**GIVEN EXERCISE:**
Continue the forum thread congratulating Alex on 2,000 posts from the point where it stops.

# Why, Alex_Murphy...!!



## lsp

Congrats and thanks to Alex! 2000 uniquely crafted and highly motivated posts. Your Italian continues to show the results of WR's best! Keep up the good work. 
Lsp


----------



## TrentinaNE

Dear Alex,

You've come a long way, baby!   

Complimenti e congratulazioni 
per il tuo secondo _postiversary_ a WRF! 

_Elisabetta_​


----------



## heidita

I only see you on English only, but I like reading you..so 

HERZLICHEN GLÜCKWUNSCH!


----------



## Saoul

Ciao nonna, complimenti per i tuoi 2.000! 

Lino!


----------



## MAVERIK

Congratulations , Alex !!


----------



## claudine2006

Congratulazioni di cuore, Alex!!


----------



## Alxmrphi

Awww, Elisabetta, I couldn't stop laughing at "postiversary"!
Thanks all. I hope my posts are "uniquely crafted" 
Hello there lingnino sbronzo as well, I haven't forgotten about you, be good and you will get your rabarabo back!
Hehehehe


----------



## ElaineG

Alex,

I rarely see progress like yours. Congrats! (You've made great strides in English too  ).

Keep up the phenomenal work,

Elaine

P.S. How did you get to be Saoul's grandmother? You must have been _really_ drunk that night.


----------



## ireney

2000 already and quality posts to boot! Congratulations


----------



## elroy

Why do we have congrats threads?  To show you how proud we are of you!  

Keep it up, mate - we'll be here to cheer you along!


----------



## Jana337

*Oh cielo, ho aperto il primo filone postiversary pochi giorni fa, no?

Ormai sei forumdipendente pure tu? 

Auguri e complimenti per il tuo italiano!

Jana
*​


----------



## Mei

Congratulations Alex and thank you for all your contributions!!!

Mei


----------



## Nunty

Congratulations!


----------



## natasha2000

Happy postiversary, Alex!!!!!!


----------



## Paulfromitaly

Congratulations!
but never forget.."baby steps" when studying Italian grammar..


----------



## Necsus

Congratulations, Alex 'the Apostrofo' Murphy!


----------



## Alxmrphi

Why the apostrophe?!? I don't get it


----------



## Necsus

Alex_Murphy said:
			
		

> Why the apostrophe?!? I don't get it


It's just a joke, Alex, because I remember I answered to various threads you opened about apostrophe, elision and apocope in Italian.

**RECORDED INFORMATION:**
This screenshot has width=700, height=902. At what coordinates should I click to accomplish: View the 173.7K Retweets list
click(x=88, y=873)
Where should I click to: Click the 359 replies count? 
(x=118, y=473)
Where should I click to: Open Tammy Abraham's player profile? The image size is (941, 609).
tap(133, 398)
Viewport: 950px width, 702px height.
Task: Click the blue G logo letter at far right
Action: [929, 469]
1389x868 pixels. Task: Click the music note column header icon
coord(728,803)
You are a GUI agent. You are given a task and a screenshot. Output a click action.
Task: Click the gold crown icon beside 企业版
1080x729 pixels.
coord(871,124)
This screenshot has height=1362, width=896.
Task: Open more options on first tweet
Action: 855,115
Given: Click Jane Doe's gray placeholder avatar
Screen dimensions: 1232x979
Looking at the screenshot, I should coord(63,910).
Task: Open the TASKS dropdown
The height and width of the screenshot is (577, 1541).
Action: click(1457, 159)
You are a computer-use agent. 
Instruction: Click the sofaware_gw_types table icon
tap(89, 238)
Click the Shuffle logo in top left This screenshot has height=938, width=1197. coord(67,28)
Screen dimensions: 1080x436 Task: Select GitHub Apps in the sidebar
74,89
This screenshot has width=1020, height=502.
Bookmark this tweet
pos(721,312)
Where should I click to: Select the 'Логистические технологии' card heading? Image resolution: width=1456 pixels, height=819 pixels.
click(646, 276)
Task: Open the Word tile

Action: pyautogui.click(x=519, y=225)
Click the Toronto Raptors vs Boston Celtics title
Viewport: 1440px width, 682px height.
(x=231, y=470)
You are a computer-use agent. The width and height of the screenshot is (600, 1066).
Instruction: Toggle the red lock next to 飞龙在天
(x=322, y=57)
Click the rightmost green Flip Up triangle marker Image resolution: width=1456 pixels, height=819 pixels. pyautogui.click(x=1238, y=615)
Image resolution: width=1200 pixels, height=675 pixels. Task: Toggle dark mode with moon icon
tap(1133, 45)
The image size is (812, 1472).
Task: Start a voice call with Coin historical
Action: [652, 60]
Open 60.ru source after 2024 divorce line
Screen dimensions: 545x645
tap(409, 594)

**ANSWER:**
----------



## América

*CONGRATULATIONS AND THANKS A LOT!!!!!!*


----------



## rsweet

*Congratufabulations ! Wow, 2,000  *​


----------



## Outsider

_Many congrats, Alex._
​


----------



## shamblesuk

Alex,

What can I say? You're the new voice of the north, seeing as I am so busy at work I hardly get chance to post. Keep it up. Great to see you're posting your questions in Italian. Bravo.

Lee


----------



## fenixpollo

Congrats on another milestone, Alex.  It's great to see you taking an active role in all parts of the forum.  You're a credit to this place. 

Happy Postiversary!


----------



## KaRiNe_Fr

Yes, why Alex? ...as you never congratulated me! 
I think now you know... 

 Edit: oops, reading Alex post, I forgot to repeat you have to put the speed control to "fast" to play this "thing".


----------



## Alxmrphi

That is the most amazing thing I have ever seen, I thought it was just a blank site with a loading thing, and it took me about 2 mins (I don't know why I didn't close the window to be honest) and then it started to make the shapes!
Thank you best postiversary present I ever saw, I'll try to do one for your 3,000.


----------



## geve

Congratulations Alex! You are one talkative lad  ... luckily for these forums!

I can't draw, but I can steal drawings: Happy Postiversary !


----------



## Alxmrphi

That is the scariest face I have ever seen in my entire life!!!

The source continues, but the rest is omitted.